From a philosophical point-of-view a great deal has been discussed on exactly what the consequences are of being embodied. Maurice Merleau-Ponty (which I mentioned on another recent thread), is perhaps the most important philosopher to be familiar with for any issues dealing with the body and our experiential relationship to it. It's hard to pick a text for this, as his own stance on these matters changed dramatically over the development of his ideas, but anything after the 1950s is going to have a lot of discussion about bodies and their consequences. Michel Foucault is also very important because he touches on the ways in which our bodies are manipulated (socially, psychologically) for social ends. Either Discipline and Punish or The History of Sexuality are good texts from him to explore those issues.

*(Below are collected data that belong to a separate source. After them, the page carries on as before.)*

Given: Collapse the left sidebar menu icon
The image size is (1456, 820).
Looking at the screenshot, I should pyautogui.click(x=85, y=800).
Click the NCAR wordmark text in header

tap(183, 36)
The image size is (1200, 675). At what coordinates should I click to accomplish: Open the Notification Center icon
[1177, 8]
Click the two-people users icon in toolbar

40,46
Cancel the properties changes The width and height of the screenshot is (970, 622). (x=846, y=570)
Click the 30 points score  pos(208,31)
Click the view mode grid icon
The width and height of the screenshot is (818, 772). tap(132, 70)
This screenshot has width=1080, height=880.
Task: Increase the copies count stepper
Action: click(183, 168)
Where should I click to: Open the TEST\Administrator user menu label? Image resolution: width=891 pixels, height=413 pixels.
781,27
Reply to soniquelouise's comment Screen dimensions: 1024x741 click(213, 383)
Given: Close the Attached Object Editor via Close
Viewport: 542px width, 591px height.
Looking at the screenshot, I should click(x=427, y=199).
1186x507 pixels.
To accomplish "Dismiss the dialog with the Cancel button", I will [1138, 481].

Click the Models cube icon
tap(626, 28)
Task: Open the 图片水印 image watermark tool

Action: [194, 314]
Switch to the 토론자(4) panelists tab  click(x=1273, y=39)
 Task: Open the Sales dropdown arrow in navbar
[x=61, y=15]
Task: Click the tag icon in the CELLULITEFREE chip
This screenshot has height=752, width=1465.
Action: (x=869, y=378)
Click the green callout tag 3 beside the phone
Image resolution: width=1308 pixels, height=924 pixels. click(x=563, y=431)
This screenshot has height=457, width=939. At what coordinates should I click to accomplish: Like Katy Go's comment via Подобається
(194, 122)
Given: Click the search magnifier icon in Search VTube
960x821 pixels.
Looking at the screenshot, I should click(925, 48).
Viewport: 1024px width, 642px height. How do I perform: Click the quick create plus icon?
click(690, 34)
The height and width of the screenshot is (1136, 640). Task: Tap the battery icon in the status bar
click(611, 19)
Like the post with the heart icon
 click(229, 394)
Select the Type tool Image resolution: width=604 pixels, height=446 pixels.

For my part, the body is most interesting because it is has a dyadic relationship to our willful consciousness; it is the primary tool by which humans influence their environment, and the tool upon which all other tools depend--it is literally the source and conduit of all human power in every conceptual sense of that word. It is also an inescapable prison, the surface upon which everything thing that can possibly happen to us happens to us contacts, and there is no significant escape from that fact. That power/prison dyad mirrors closely prevalent thinking about how we treat bodies; putative rights to remain unmolested and have freedom of action are directly in recognition of the fact that whatever we are is inescapably tied to our bodies and only given meaning because of our bodies.
Hence our interests in maintaining control of our bodies are extremely potent. There is no reason that I can see why this can't extend into a legal or property interest in the same.